Publication Abstracts

Tridon et al. 2022

Tridon, F., I. Silber, A. Battaglia, S. Kneifel, A. Fridlind, P. Kalogeras, and R. Dhillon, 2022: Highly supercooled riming and unusual triple-frequency radar signatures over McMurdo Station, Antarctica. Atmos. Chem. Phys., 22, no. 18, 12467-12491, doi:10.5194/acp-22-12467-2022.

Riming of ice crystals by supercooled water droplets is an efficient ice growth process, but its basic properties are still poorly known. While it has been shown to contribute significantly to surface precipitation at mid-latitudes, little is known about its occurrence at high latitudes. In Antarctica, two competing effects can influence the occurrence of riming: (i) the scarcity of supercooled liquid water clouds due to the extremely low tropospheric temperatures and (ii) the low aerosol concentration, which may lead to the formation of fewer and larger supercooled drops potentially resulting in an enhanced riming efficiency.

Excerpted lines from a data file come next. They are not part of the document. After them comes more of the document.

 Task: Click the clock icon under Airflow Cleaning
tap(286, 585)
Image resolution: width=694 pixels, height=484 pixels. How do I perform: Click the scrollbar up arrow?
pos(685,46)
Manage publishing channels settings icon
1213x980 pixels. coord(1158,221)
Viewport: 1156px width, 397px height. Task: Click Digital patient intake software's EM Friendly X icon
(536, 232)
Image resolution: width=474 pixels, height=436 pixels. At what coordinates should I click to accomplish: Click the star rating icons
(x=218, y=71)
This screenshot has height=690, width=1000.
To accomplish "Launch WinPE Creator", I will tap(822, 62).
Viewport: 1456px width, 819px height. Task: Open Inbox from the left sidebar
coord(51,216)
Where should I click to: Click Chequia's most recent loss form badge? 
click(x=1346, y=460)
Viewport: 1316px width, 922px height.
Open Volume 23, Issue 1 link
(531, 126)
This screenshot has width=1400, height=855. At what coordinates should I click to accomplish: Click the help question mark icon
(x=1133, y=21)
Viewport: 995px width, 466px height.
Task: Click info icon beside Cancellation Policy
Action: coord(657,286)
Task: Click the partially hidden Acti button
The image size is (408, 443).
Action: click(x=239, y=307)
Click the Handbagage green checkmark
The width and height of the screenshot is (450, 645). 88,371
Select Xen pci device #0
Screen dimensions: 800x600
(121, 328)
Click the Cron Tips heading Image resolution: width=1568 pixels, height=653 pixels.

In this work, by exploiting the deployment of an unprecedented number of multiwavelength remote sensing systems (including triple-frequency radar measurements) in West Antarctica, during the Atmospheric Radiation Measurements West Antarctic Radiation Experiment (AWARE) field campaign, we evaluate the riming incidence at McMurdo Station and find that riming occurs at much lower temperatures when compared to previous results in the mid-latitudes. This suggests the possible occurrence of a common atmospheric state over Antarctica that includes a rather stable atmosphere inhibiting turbulent mixing, and a high riming efficiency driven by large cloud droplets.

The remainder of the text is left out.